As if the AP exams, SATs and SAT Subject Tests weren’t enough, the College Board is now involved in determining a student’s financial needs based on family income. The notorious College Scholarship Service (CSS) Profile, asks families about how much they make from their retirement funds to the penny in their sock drawer. Most private schools need students to fill out the Board’s CSS Profile. And of course, unlike like FAFSA (the federal program all students must fill out to receive aid), to send the CSS Profile to a college, families have to pay $25 for the initial school, and $16 for every school after that. Seems like the College Board will make students pay for anything and everything, and they can because there’s no other option for students.

The extent to which the College Board will go to make money has gotten out of hand. In a 2019 Wall Street Journal article, the College Board was exposed for selling student’s personal information to elite universities for 47 cents per name. The universities then send brochures, emails, and advertisements to the students whose names they buy and invite them to their college. The students targeted by this process have no chance of getting into these schools; so when they spend around $70 on an application, they just get rejected.

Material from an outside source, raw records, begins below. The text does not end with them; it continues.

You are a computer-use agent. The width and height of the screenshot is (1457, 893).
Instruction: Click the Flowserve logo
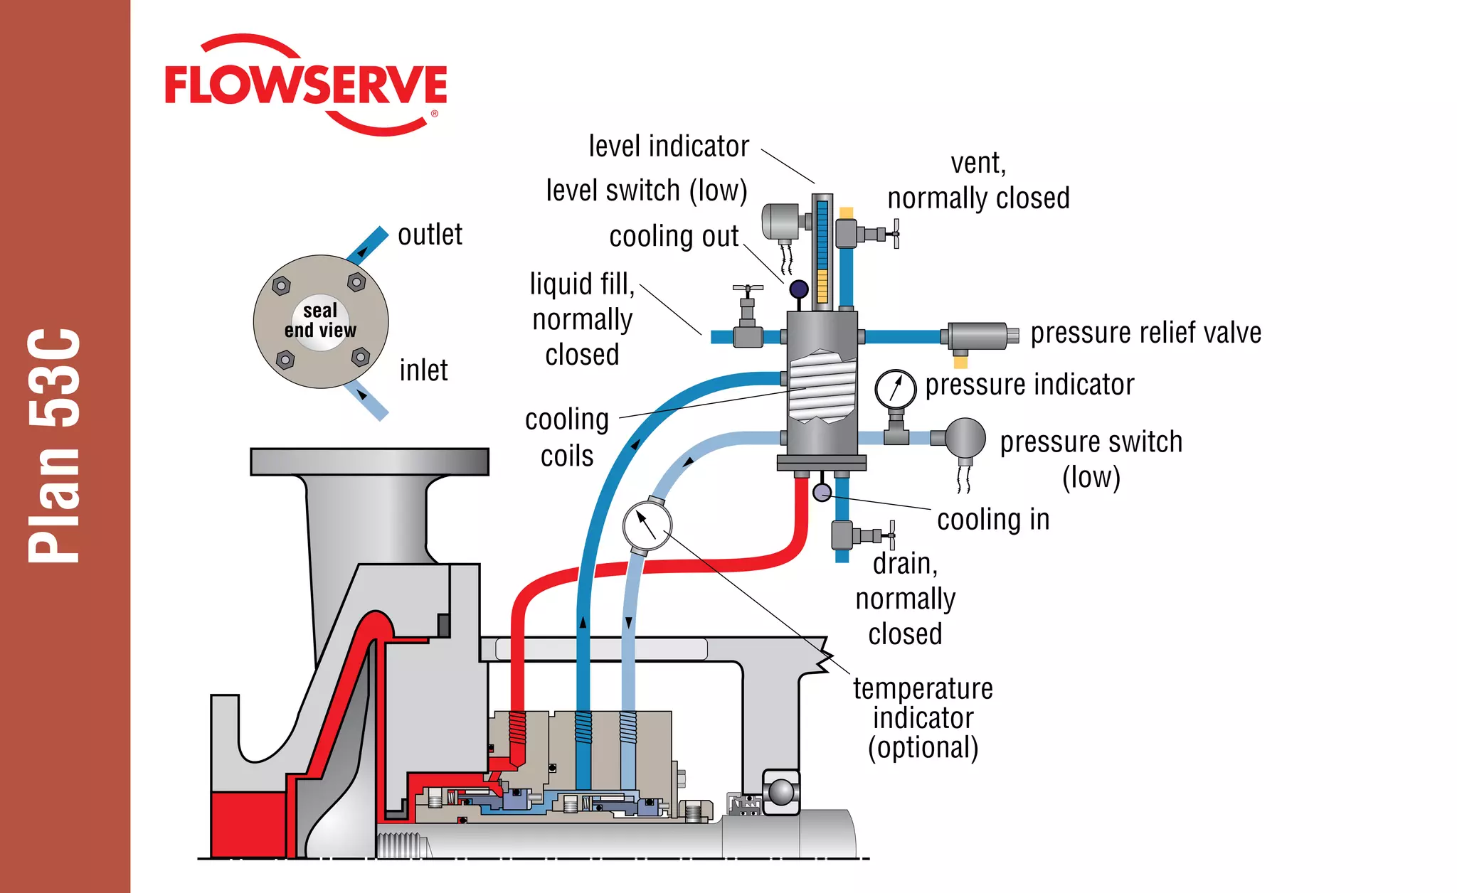click(x=306, y=85)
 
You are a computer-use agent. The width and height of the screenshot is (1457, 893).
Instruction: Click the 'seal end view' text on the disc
click(x=320, y=321)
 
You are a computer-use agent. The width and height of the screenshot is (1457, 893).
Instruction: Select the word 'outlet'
click(x=430, y=235)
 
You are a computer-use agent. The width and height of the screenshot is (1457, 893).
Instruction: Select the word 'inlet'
click(x=423, y=370)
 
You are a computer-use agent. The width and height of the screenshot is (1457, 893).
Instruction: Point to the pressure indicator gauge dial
click(x=896, y=389)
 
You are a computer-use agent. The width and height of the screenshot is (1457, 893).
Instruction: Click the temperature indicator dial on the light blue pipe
click(x=647, y=525)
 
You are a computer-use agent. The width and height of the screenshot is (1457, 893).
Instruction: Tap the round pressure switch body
click(x=964, y=438)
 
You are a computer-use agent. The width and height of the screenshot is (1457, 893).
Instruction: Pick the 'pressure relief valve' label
click(x=1145, y=333)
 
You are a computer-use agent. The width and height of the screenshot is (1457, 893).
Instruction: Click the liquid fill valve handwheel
click(x=748, y=289)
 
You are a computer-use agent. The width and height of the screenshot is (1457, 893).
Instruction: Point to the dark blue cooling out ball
click(x=799, y=289)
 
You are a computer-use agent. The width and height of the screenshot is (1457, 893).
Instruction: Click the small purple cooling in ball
click(x=822, y=492)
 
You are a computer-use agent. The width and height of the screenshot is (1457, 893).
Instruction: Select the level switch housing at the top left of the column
click(x=782, y=221)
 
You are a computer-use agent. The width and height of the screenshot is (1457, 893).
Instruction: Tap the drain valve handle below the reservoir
click(x=891, y=535)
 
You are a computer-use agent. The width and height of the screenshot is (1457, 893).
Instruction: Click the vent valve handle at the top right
click(x=896, y=233)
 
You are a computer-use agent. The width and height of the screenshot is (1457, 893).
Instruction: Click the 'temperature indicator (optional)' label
click(x=923, y=718)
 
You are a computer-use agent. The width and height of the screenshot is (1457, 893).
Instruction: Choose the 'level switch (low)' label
click(x=646, y=191)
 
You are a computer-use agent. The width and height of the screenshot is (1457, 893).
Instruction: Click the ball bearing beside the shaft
click(x=781, y=792)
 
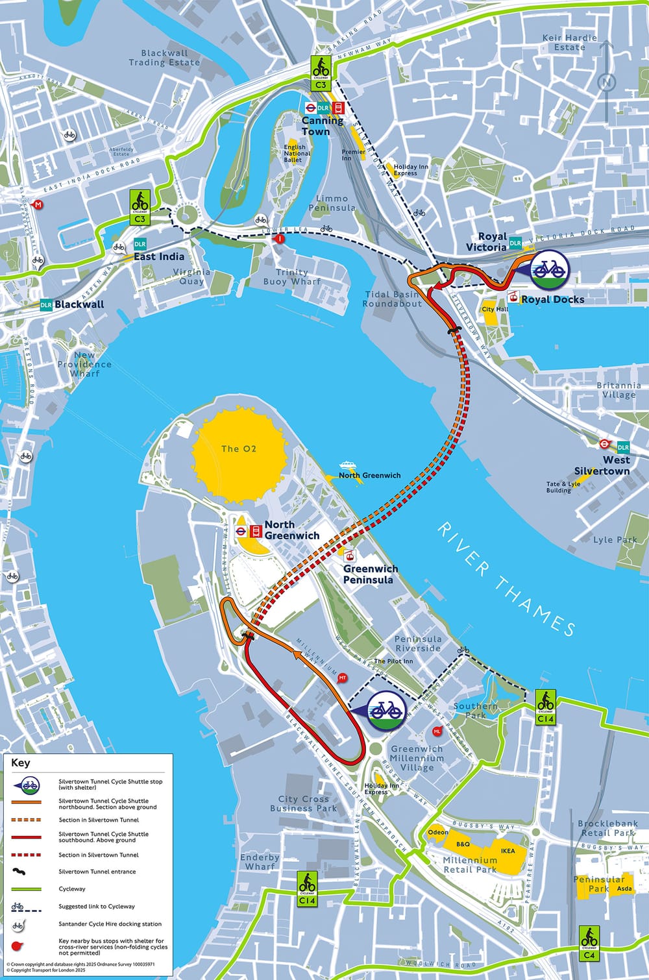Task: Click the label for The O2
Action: tap(239, 448)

This makes the elite university’s acceptance rate go down and increases its number of applications. “Each year, 1,900 schools and scholarship programs buy combinations from among 2.5 million names, College Board said, declining to say how many names in total it sells,” stated the Wall Street Journal. Some schools buy half a million names from them. Students taking the SAT are asked if they want their information available to schools and blindly say “yes” because they think colleges that are seriously interested in them will contact them.

By the end of my senior year, $1,138 of mine will be in the College Board’s hands.”

— Gabrielle Daley

Based on their mission statement “The College Board is a mission-driven not-for-profit organization that connects students to college success and opportunity.” This “not-for-profit” company should return to its mission statement. From what it looks like, they’re monopolizing the path to post-secondary education, not helping students get one. The Board’s 23 executives make an average of $355,271 a year based on a 2013 article by Patch. It also stated that the College Board makes an annual profit of $62,000,000. Now for a non-profit organization that doesn’t have to pay any taxes, that seems like a little much. The College Board that only “wants to help students go to college” is more like a corporation looking to reap profits.

And there’s nothing we can do about it. Students are expected to take the SAT, and they need to give the College Board their personal information which could be sold to do so. In time, they need to send their scores, their CSS Profile and their AP scores to get into college. By the end of my senior year, $1,138 of mine will be in the College Board’s hands. There’s no way around the monopoly. They know that too, that’s why they can charge a ridiculous amount for every single step of the college search and application process. The least they could do is be unclassified as a not-for-profit organization that wants to help students. That’s just a complete and utter lie.